Moreover, this project was only one of many city housing projects. The money tentatively allocated to the Faraday Wood project would be available for another housing project. In contrast, when a private developer is prevented from building public housing in a city, no such housing whatever is provided to the city’s residents.
 On the basis of Lindsey v. Normet, supra, and Palmer v. Thompson, 403 U.S. 217, 91 S.Ct. 1940, 29 L.Ed.2d 438 (1971), which held that a municipality could choose not to operate any swimming pools rather than operate them on a desegregated basis, we recently rejected a
claim similar to one that plaintiffs make here. In Acevedo v. Nassau County, 500 F.2d 1078 (1974), we examined Acevedo’s claim in light of the cases cited by plaintiffs in that case and we said:
Appellants argue, however, that once appellees began to plan low income housing for Mitchell Field they could not, consistent with the Fourteenth Amendment, abandon the plan if to do so would have a disproportionate impact on minority groups, unless appellees could show a “compelling state interest” for that abandonment. . . .
All of the cases on which appellants rely involve either the refusal of a governmental body to grant benefits equally to all or the governmental obstruction of private projects beneficial to minority groups or integration. Here appellants seek not to remove governmental obstacles to proposed housing but rather to impose on appellees an affirmative duty to construct housing. This is clearly not required by any provision of the Constitution.

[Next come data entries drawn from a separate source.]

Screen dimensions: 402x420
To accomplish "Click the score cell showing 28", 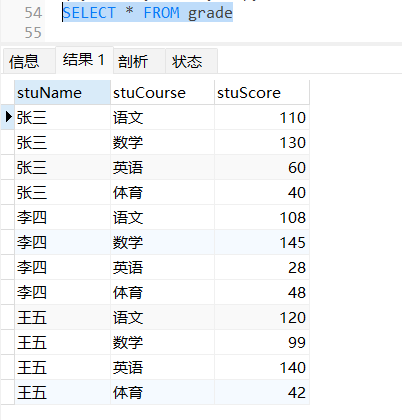I will pos(262,267).
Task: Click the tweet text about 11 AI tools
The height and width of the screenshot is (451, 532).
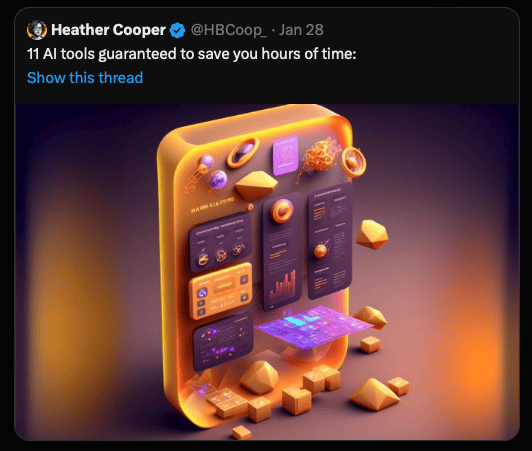Action: [192, 54]
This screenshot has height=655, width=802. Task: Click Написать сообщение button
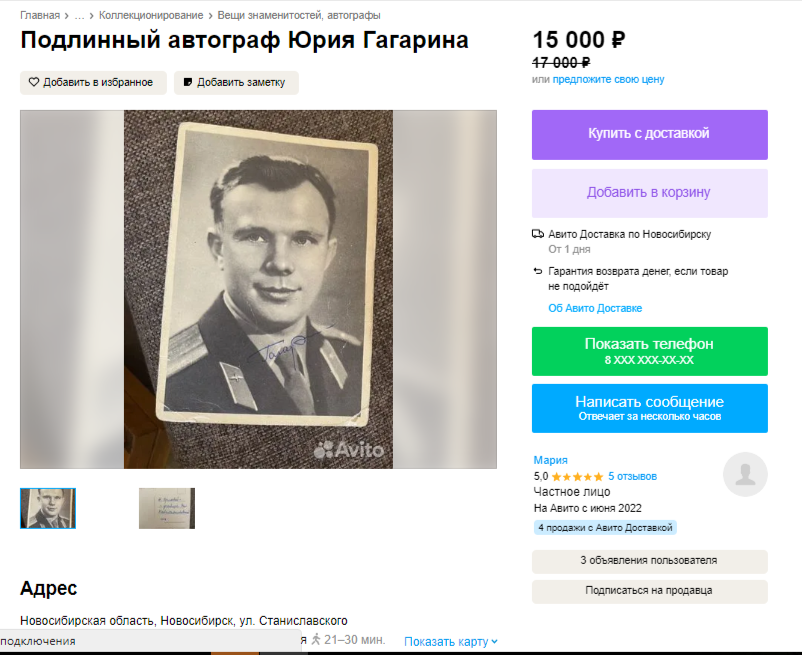coord(650,408)
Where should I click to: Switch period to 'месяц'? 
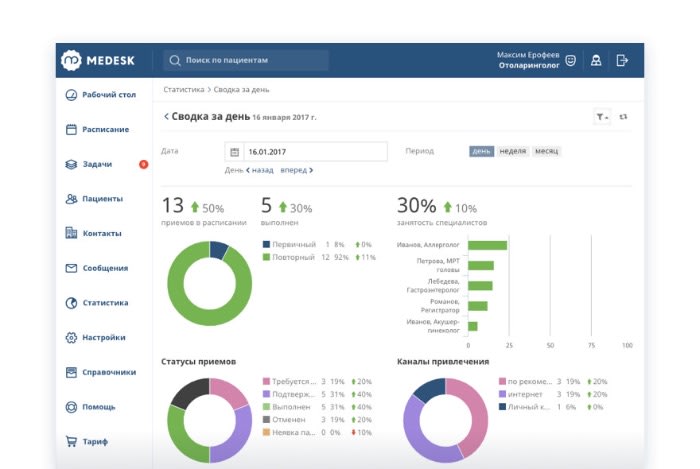(546, 151)
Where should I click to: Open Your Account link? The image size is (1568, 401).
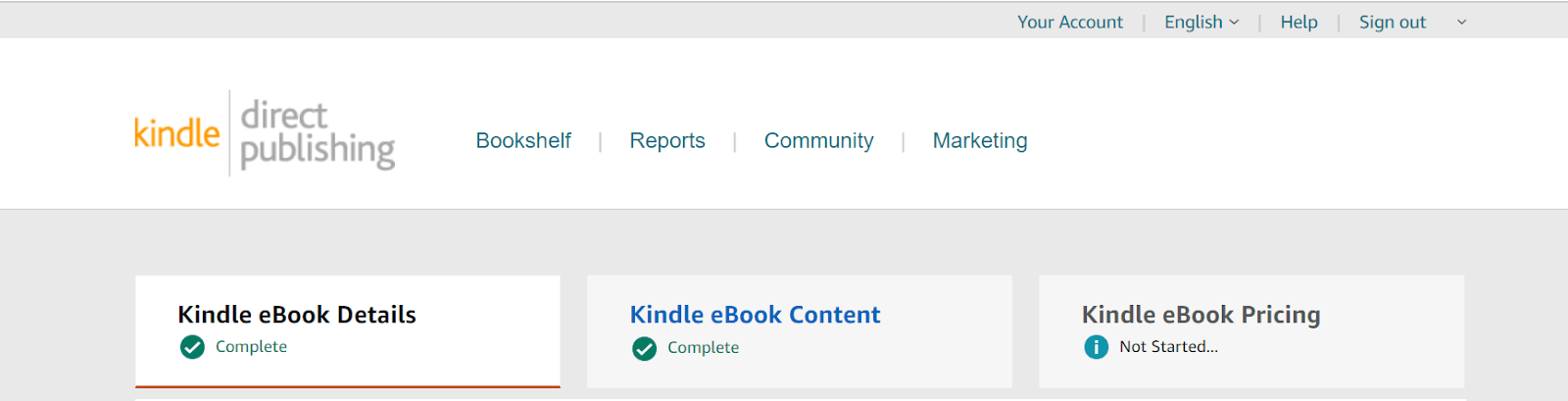pyautogui.click(x=1070, y=22)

 Acevedo v. Nassau County, supra, at 1081.
 Plaintiffs seek to distinguish Acevedo by noting that there was no private builder or sponsor involved in that case.
This seems irrelevant, especially since it probably only indicates that the Nassau County plans were more tentative than the plans here. In any event, the involvement of AMIH in the Faraday Wood project does not change the fact that the project was primarily a city project. The city initiated it, was intimately involved in its planning, and was going to finance it.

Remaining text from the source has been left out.